It is rare to find a sequence of household inventories surviving on the site they record; and rarer still when that house has been occupied continuously by generations of the family who built it circa 1510. The four inventories are dated 1597, 1626, 1708 and 1741 but some were updated and annotated for years beyond. They list over 4,500 items by room, working space or outdoor area. Entries are rich with evidence of recycling and upcycling, dimensions and design, fabric and textile, construction and colour, and sometimes provenance or provider. A numerical reference has been added to each entry in the transcriptions and this, in turn, is cited in all main and cross-references in the Index and Glossary of Household Goods which is a substantial part of the volume.
During the span of these inventories, the Tollemaches rose from the status of gentry to earldom: their household possessions reflect this transition vividly and an appendix traces the parallel development of Helmingham Hall. Removals from the Hall equipped the family's 17th-century home at Fakenham Magna in Suffolk and a further appendix is devoted to this property.
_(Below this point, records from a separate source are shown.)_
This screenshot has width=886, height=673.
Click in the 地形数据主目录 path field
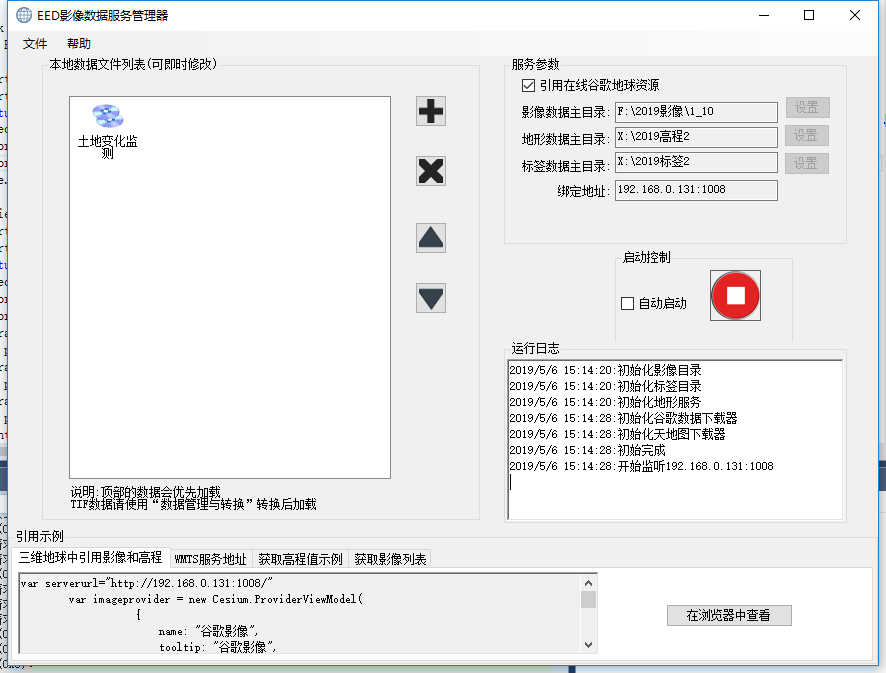[x=695, y=136]
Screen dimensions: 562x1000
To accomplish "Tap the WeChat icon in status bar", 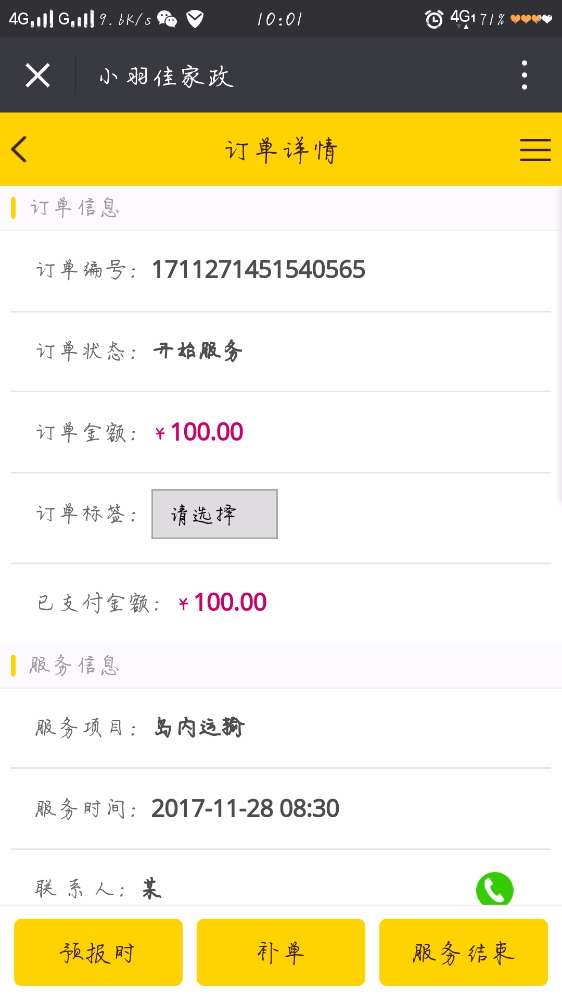I will tap(167, 19).
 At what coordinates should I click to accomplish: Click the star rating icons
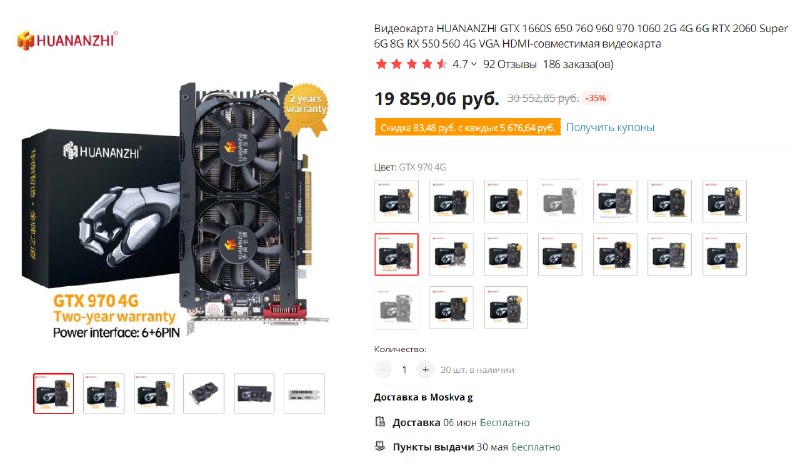point(411,64)
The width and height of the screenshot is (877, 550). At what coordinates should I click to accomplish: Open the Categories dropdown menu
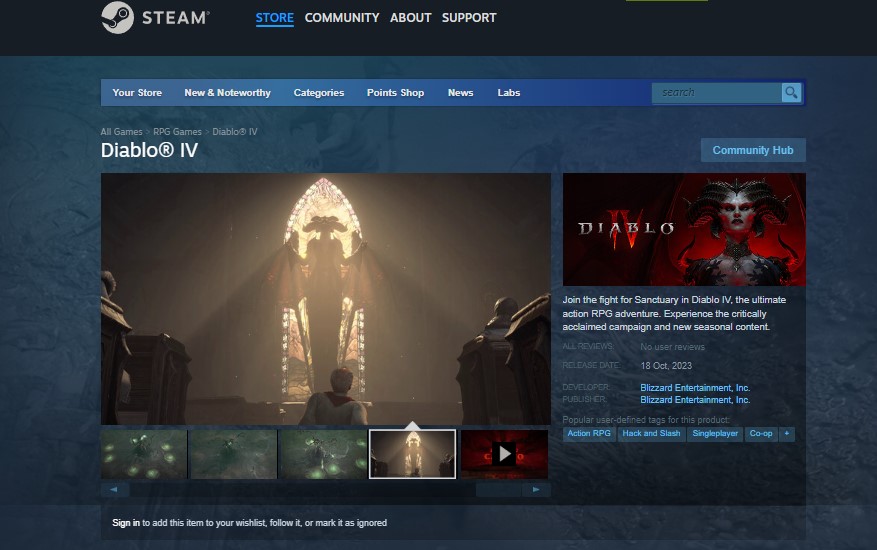pyautogui.click(x=318, y=93)
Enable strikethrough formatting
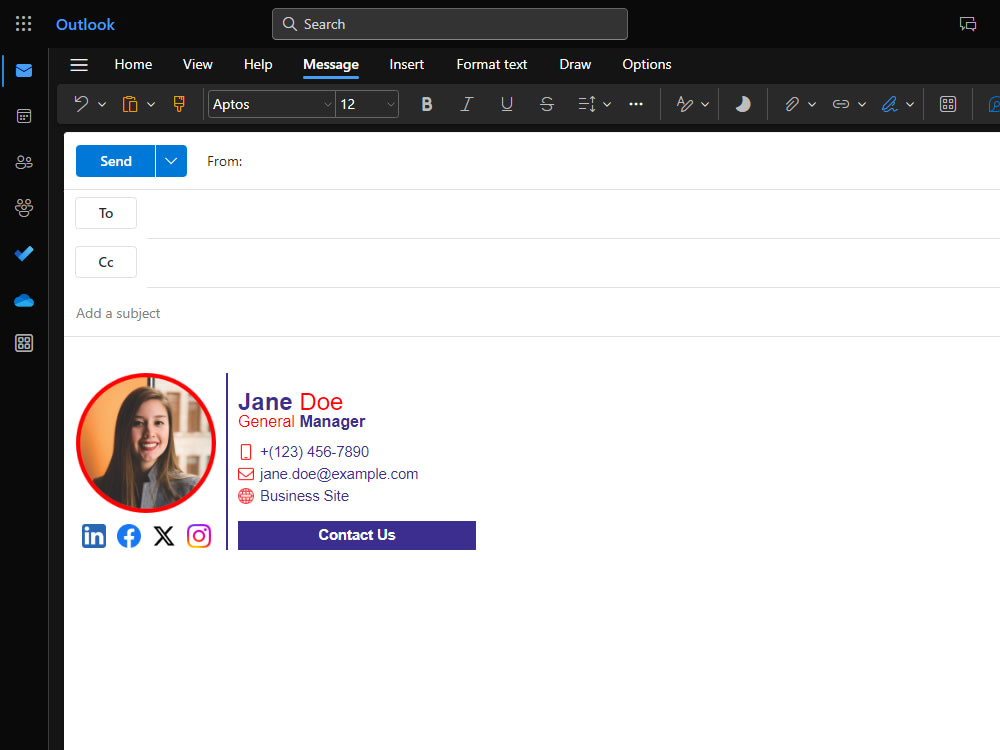Screen dimensions: 1000x750 tap(547, 103)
Compilation of a household inventory was never a statutory requirement, and the introduction answers a question fundamental to any study of these records: why were the inventories compiled?
Moira Coleman is the author of Fruitful Endeavours: the 16th-century household secrets of Catherine Tollemache at Helmingham Hall. She is an Open University graduate, an independent scholar, now retired from a career in adult education.